Par ailleurs, les achats se font actuellement de gré à gré au quotidien. À date, la dimension de contractualisation et d'engagement en production est quasi inexistante ou non formalisée ce qui présente un risque dans un univers à tendance de pénurie qui se légifère.

Le positionnement des 3 nouveaux bureaux d'achat est quant à lui motivé par le fait que les acheteurs doivent être au contact physique du produit au quotidien.

L'acheteur acquerra ainsi la reconnaissance de la filière et sera plus à même de capter les innovations ou les opportunités de marché.

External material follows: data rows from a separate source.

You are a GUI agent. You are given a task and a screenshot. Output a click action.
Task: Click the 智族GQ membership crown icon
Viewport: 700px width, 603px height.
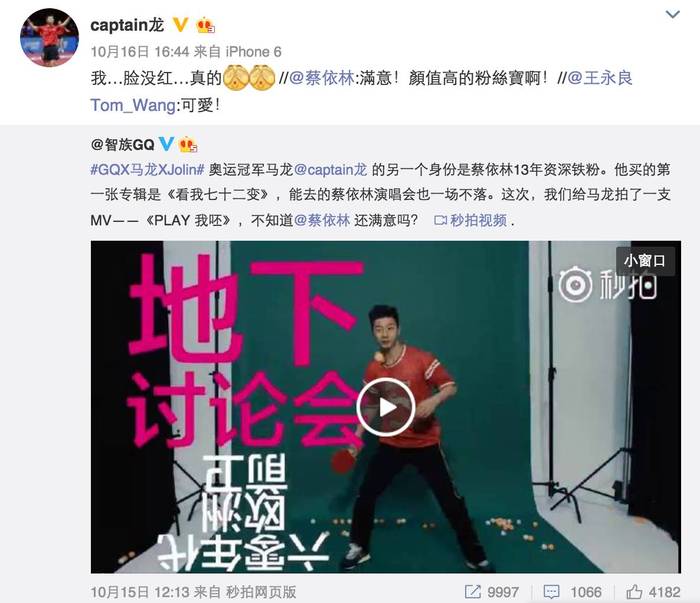tap(188, 144)
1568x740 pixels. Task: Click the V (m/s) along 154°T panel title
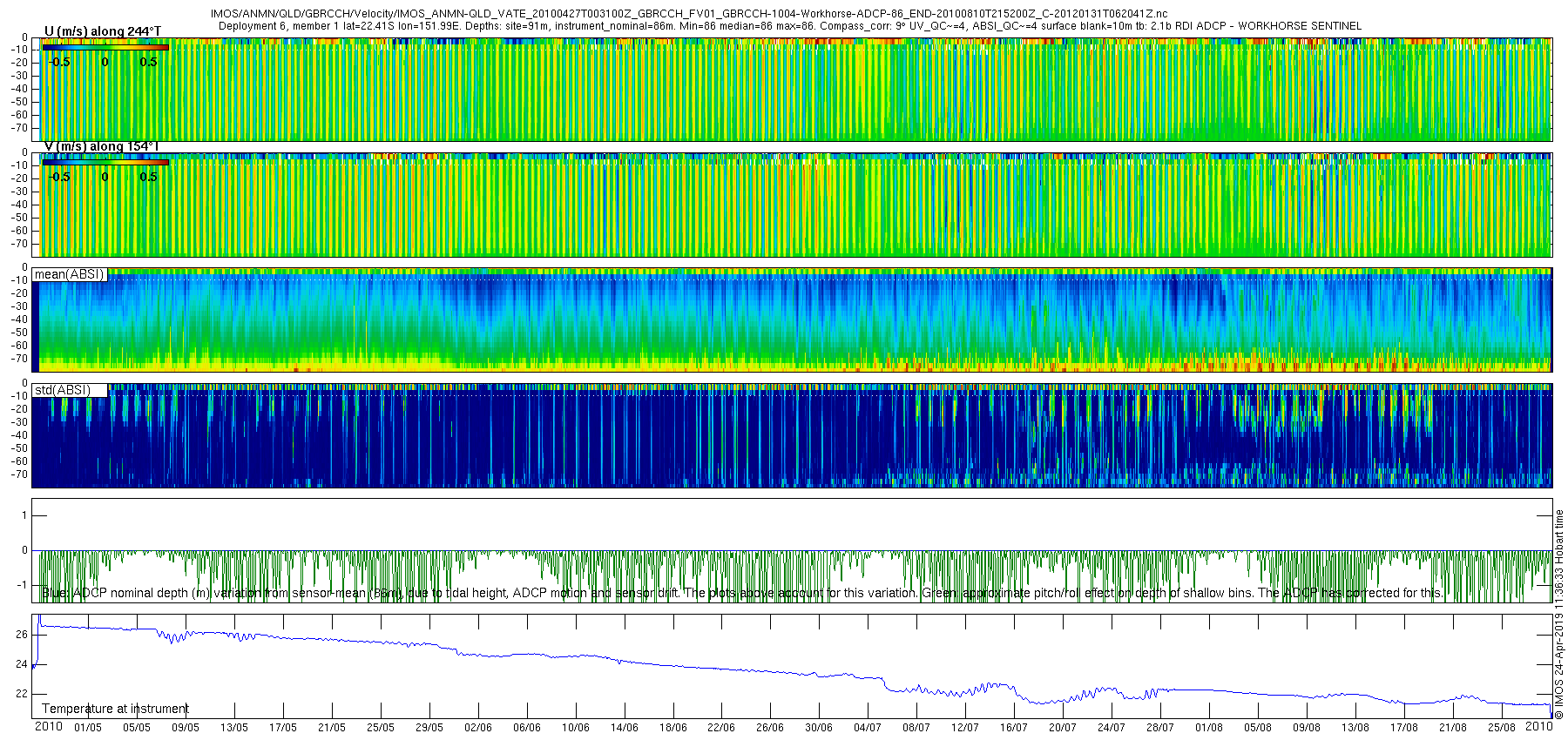point(101,146)
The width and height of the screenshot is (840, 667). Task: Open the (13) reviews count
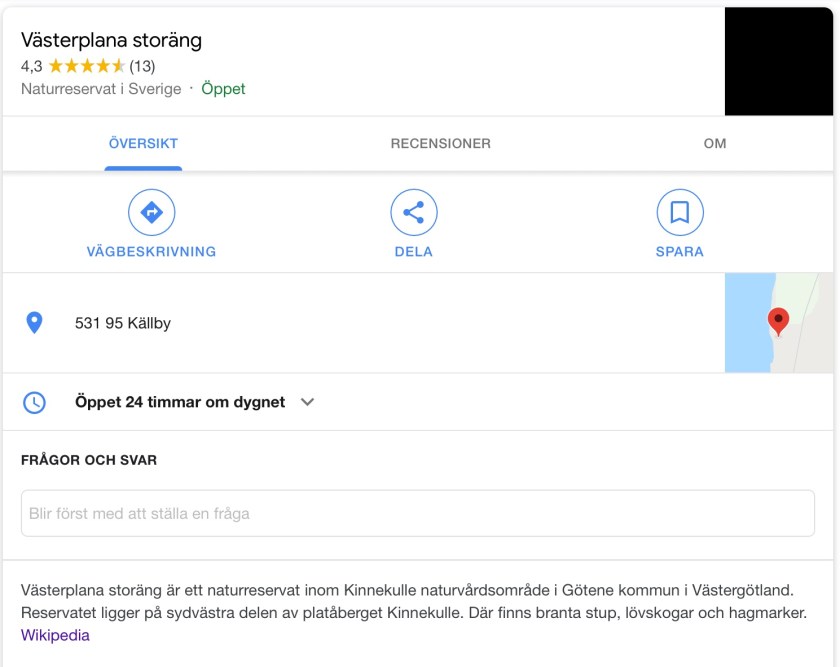point(142,66)
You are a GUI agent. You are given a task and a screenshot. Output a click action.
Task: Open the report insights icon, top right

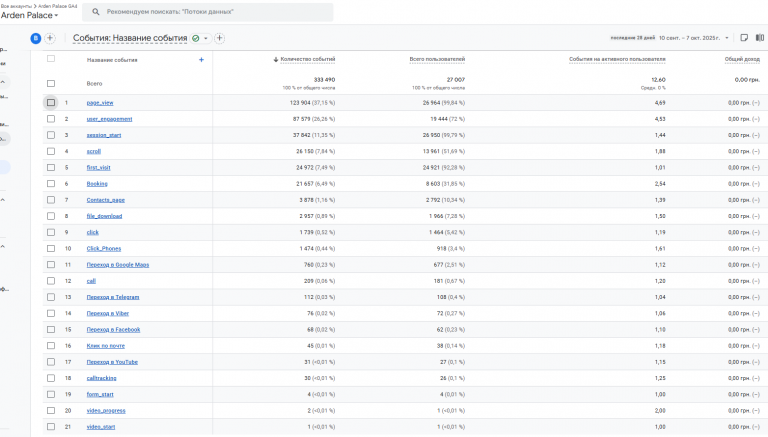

Pour cela, l'acheteur doit toucher, goûter un maximum la marchandise pour pouvoir échanger sur celle-ci avec ses fournisseurs en meilleure connaissance de cause. Le positionnement des acheteurs dans des bureaux administratifs sans un minimum de contact avec le produit est un vrai frein au développement du professionnalisme. L'échantillonnage d'un colis, choisi, trié, sélectionné par le fournisseur ne remplacera jamais l'expertise de l'acheteur qui se fera sa propre opinion.

Les équipes des bureaux d'achat fruits et légumes doivent donc être transférées sur les bases qui serviront également de plates-formes de dégroupage elles mêmes positionnées sur les n'uds logistiques stratégiques.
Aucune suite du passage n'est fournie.